On a oublié les pêcheurs Béninois et Ghanéens de Pointe-Noire qui sont pour la grande majorité des sans –papiers, dont certains qui exercent cette activité pendant plus de 30 ans. On parle des opérateurs économiques possédant des embarcations maritimes et même des employés, mais qui vivent illégalement au pays et ne contribuent pas au fisc congolais. Ces pêcheurs étrangers ne possèdent pas de compte en banque, une vraie évasion fiscale qui se fait au su de tous les Congolais et dont personne n’en parle.


Politiques

Le Général Jean-François Ndeguet, Directeur de la Police congolaise.

 La classe politique de la RDC, bien que beaucoup plus éveillée que celle de son voisin, n’a pas habitude de regarder ce qui se passe de l’autre côté de la rive.
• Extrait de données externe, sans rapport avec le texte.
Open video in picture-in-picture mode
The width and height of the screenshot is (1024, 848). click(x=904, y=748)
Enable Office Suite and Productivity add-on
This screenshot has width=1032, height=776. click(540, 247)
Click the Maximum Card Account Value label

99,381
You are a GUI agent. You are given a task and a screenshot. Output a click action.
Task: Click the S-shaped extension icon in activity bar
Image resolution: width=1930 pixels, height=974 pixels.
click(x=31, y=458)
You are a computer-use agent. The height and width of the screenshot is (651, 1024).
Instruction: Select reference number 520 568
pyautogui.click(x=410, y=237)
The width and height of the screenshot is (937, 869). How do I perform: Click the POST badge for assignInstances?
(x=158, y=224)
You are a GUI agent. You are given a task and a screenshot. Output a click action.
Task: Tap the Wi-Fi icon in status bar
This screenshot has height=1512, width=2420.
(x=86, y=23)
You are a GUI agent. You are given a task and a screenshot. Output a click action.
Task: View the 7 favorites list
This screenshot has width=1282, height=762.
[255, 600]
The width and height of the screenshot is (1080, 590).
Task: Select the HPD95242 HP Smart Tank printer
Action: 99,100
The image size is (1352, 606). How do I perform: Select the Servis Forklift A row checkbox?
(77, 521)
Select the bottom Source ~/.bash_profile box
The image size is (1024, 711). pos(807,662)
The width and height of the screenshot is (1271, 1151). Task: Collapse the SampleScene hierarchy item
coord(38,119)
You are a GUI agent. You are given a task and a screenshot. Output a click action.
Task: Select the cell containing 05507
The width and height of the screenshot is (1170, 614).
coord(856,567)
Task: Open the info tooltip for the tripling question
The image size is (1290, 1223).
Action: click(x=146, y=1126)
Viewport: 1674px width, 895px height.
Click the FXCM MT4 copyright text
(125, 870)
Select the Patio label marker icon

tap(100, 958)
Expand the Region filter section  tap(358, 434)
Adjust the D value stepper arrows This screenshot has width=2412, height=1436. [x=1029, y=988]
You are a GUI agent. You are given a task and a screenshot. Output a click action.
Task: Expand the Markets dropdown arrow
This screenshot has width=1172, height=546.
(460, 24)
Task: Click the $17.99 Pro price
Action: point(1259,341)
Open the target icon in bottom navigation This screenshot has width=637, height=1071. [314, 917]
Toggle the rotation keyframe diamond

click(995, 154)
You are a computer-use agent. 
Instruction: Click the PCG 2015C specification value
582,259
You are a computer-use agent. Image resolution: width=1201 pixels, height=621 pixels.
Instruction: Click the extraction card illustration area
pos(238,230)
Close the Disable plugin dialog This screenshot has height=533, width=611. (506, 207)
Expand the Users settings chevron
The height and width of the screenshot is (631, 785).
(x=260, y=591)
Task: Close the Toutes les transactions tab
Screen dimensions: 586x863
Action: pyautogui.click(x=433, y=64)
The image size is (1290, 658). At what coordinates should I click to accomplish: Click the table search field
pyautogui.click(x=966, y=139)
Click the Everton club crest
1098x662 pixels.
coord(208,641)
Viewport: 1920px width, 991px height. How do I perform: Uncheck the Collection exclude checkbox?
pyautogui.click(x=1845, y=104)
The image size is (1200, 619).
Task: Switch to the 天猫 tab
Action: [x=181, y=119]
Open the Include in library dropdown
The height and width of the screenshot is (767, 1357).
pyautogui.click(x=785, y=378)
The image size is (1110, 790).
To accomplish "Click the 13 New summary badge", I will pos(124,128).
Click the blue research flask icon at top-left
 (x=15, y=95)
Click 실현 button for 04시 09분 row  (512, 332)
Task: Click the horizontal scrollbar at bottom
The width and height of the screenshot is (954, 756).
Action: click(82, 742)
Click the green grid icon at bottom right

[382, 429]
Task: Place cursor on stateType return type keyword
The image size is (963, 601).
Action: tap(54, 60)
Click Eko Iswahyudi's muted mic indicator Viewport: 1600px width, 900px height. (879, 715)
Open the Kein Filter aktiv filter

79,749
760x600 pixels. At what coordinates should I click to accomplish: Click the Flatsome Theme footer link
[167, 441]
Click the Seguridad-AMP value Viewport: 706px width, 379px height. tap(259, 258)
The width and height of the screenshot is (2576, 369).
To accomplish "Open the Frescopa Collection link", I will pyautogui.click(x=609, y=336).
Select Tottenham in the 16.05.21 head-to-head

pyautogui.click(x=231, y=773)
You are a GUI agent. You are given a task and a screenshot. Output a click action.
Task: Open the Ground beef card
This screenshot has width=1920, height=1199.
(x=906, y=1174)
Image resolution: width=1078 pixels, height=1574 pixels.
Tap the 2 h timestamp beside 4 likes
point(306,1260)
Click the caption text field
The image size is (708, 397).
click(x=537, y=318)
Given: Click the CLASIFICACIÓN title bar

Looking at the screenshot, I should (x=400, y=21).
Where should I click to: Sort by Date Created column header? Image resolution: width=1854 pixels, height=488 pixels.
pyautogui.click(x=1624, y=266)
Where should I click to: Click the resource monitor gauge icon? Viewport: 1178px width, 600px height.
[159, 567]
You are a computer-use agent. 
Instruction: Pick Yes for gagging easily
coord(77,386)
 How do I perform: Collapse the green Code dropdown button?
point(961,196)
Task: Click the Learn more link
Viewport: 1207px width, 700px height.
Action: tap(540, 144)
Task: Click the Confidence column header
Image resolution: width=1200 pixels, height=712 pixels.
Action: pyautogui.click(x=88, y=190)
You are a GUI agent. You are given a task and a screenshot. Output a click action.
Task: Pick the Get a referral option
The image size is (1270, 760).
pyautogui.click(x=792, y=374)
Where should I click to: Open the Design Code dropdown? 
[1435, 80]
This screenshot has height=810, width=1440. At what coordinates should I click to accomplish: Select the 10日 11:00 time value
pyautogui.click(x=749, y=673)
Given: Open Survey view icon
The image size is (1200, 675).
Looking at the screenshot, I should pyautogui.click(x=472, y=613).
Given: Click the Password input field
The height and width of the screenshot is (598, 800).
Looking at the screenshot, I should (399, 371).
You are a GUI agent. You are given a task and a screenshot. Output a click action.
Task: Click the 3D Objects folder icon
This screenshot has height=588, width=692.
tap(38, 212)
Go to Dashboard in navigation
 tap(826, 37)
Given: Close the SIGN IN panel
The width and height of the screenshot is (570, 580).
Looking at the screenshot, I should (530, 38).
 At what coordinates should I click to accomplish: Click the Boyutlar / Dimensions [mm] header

Mais ne soyons pas surpris qu’il y’aura dans les prochains jours une forte pression contre le pouvoir de Sassou Nguesso venant du Kinshasa. En effet, les débats politiques et le journalisme en RDC est plus critique et virulent qu’à Brazzaville où tout le monde a peur de dire la vérité. 

Tout le monde a peur de débattre sur les questions et les défis du pays. Cela va commencer dès lors que la colère va monter à Kinshasa contre le gouvernement incompétent de Brazzaville, surtout que dans les deux pays la question sur le changement de la constitution commence à faire rage.

Beaucoup pense que « Mbata Ya Ba Kolo » a été lancé pour détourner les Congolais du débat sur la modification de la constitution. On essaie de faire croire aux Congolais qu’il y’a d’abord la question de la sécurité et de l’immigration qui pose problème pour la survie du pays. 

En organisant une opération musclée contre les étrangers, c’est une façon de dire aux Congolais : « Vous voyez comment le pays est envahi par les Kinois? Sassou reste le seul homme capable de préserver le pays contre la banditisme des immigrants ».
Si cette version des faits est vraie, c’est une épée de Damoclès qui pourra se retourner contre la machination du pouvoir congolais.
Le président Joseph Kabila(RDC)

Aussi il y’a des faits étranges ces derniers temps sur le leadership congolais. On constate dernièrement une tendance un peu lâche des autorités congolaises dans les questions de diplomatie et de sécurité avec les pays voisins.

D’abords en octobre 2013 il y’a eu cette crise diplomatique avec l’Angola. Sans raisons officielles, l’armée angolaise a envahi le territoire congolais et occupé plusieurs localités du sud du pays. Le président Sassou a gardé le silence  lors de la crise. Les politiques ont parlé de règlements pacifiques de la crise. On a même vu des parlementaires congolais se répéter sur des louanges d’amitié historique entre les deux peuples qui frôlaient le ridicule. 

Après, il y a eu cette crise avec la RDC sur les expulsions. Sassou a encore gardé son silence et on entend des politiques chanter des louanges sur les liens historiques et de sang entre les deux peuples. C’est complétement ridicule comme leadership.
Lorsque le gouvernement d’un pays qui se respecte prend des décisions, il le fait en toute souveraineté et il en assume les conséquences. On ne peut pas expulser brutalement des étrangers, avec des coups de bâtons, puis venir rappeler les liens d’amitié qui unissent les deux peuples via le canal diplomatique. C’est une attitude indigne et lâche.